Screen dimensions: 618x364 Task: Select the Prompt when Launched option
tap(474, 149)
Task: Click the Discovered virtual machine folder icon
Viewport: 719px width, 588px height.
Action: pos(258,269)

_Your instructions_
In full and without alteration, reproduce the records above.

_Output below_
Screen dimensions: 618x364 Task: Select the Prompt when Launched option
tap(474, 149)
Task: Click the Discovered virtual machine folder icon
Viewport: 719px width, 588px height.
Action: pos(258,269)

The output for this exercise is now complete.